Мой дед Скрябин был в Триесте русским консулом, познакомился с этой семьей и решил жениться на бабушке, к большому негодованию ее семьи, потому что замуж следовало сначала выдавать, конечно, старшую сестру – а бабушка была средняя. И вот семнадцати лет она вышла замуж. Она была, наверное, удивительно чистосердечной и наивной, потому что и в девяносто пять лет она была удивительно наивна и чистосердечна. Она, например, не могла себе представить, чтобы ей соврали; ей можно было рассказать самую невозможную вещь – она на вас смотрела такими детскими, теплыми, доверчивыми глазами и говорила: «Это
Дедушка решил учить ее русскому языку, дал ей грамматику и полное собрание сочинений Тургенева и сказал: «Теперь читай и учись». И бабушка действительно до конца своей жизни говорила тургеневским языком. Она никогда очень хорошо не говорила, но говорила языком Тургенева, и подбор слов был такой. Итальянского во мне, думаю, очень мало. У меня реакция скорее антиитальянская, они мне по характеру совершенно не подходят. Вот страна, где я ни за что не хотел бы жить! Когда я был экзархом{88}, я ездил в Италию, и всегда с таким чувством: Боже мой!
После свадьбы они с дедушкой приехали в Россию. Позже мой дед служил на Востоке, а мама была тогда в Смольном и приехала на каникулы к родителям (шесть дней на поезде из Петербурга до персидской границы, а потом на лошадях до Эрзерума), где и познакомилась с моим отцом, который был драгоманом, то есть, говоря по-русски, переводчиком в посольстве. Потом дед кончил срок своей службы, и, как я сказал, они уехали в Швейцарию – моя мать уже была замужем за моим отцом. А потом была война, и на войне погиб первый бабушкин сын, потом, в 1915 году, умер Саша, композитор{89}; к тому времени мы сами – мои родители и я, с бабушкой же – попали в Персию (отец был назначен туда). Бабушка всегда была на буксире, она пассивная была, очень пассивная.
А мама была энергичная, мужественная. Например, она ездила с отцом по всем горам, ездила верхом хорошо, играла в теннис, охотилась на кабана и на тигра – все это она могла делать. Другое дело, что она совсем не была подготовлена к эмигрантской жизни, но она знала французский, знала русский, знала немецкий, знала английский, и это, конечно, ее спасло, потому что, когда мы приехали на Запад, время было плохое – 1921 год и безработица, но тем не менее со знанием языка можно было что-то получить, потом она научилась стучать на машинке, научилась стенографии и работала уже всю жизнь.

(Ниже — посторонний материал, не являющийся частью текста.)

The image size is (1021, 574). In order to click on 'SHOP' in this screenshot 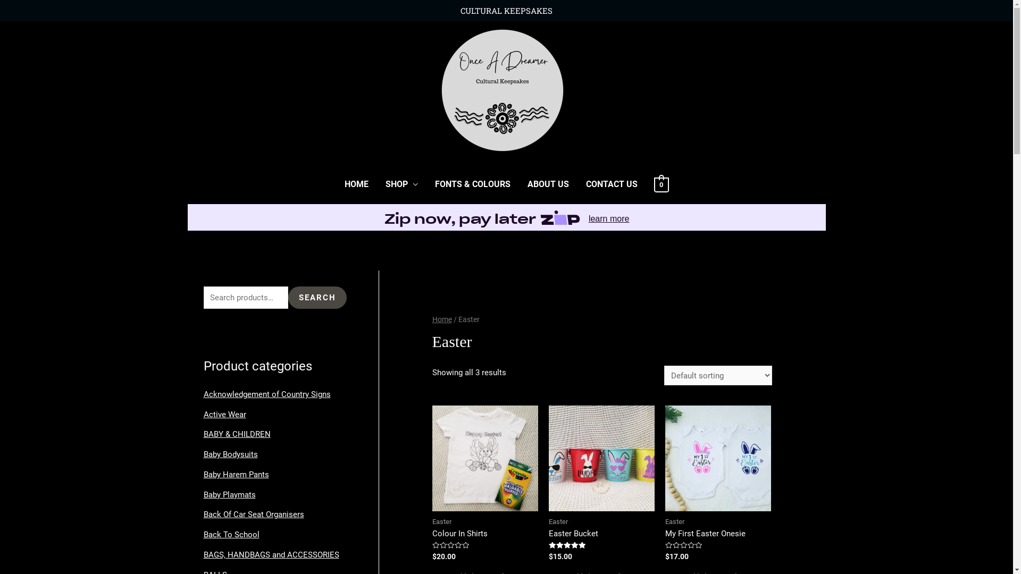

Как отцовские предки попали в Россию, мне неясно; я знаю, что они в петровское время из Северной Шотландии попали в Россию, там и осели. Мой дед со стороны отца еще переписывался с двоюродной сестрой, жившей на северо-западе Уэстерн-Хайлендс; она была уже старушка, жила одна, в совершенном одиночестве, далеко от всего и, по-видимому, была мужественная старушка. Единственный анекдот, который я о ней знаю, это из письма, где она рассказывала деду, что ночью услышала, как кто-то лезет вверх по стене; она посмотрела и увидела, что на второй этаж подымается по водосточной трубе вор, взяла топор, подождала, чтобы он взялся за подоконник, отрубила ему руки, закрыла окно и легла спать. И все это она таким естественным тоном описывала – мол, вот какие бывают неприятности, когда живешь одна. Больше всего меня поразило, что она могла закрыть окно и лечь спать: остальное – его дело.
Жили они в Москве, дедушка был врачом, а отец учился дома с двумя братьями и сестрой, причем дед требовал, чтобы они полдня говорили по-русски, потому что естественно – местное наречие, а другие полдня – один день по-латыни, другой день по-гречески сверх русского и одного иностранного языка, который надо было учить для аттестата зрелости, – это дома. Потом он поступил на математический, кончил и оттуда – в школу Министерства иностранных дел, дипломатическую школу, где проходили восточные языки и то, что нужно было для дипломатической службы.